WORK ITEM:
Type out each entry exactly.

DATA:
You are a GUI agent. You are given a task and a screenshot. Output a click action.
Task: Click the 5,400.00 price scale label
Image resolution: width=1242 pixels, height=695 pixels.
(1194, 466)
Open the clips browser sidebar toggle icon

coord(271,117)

EXERCISE RESPONSE:
You are a GUI agent. You are given a task and a screenshot. Output a click action.
Task: Click the 5,400.00 price scale label
Image resolution: width=1242 pixels, height=695 pixels.
(1194, 466)
Open the clips browser sidebar toggle icon

coord(271,117)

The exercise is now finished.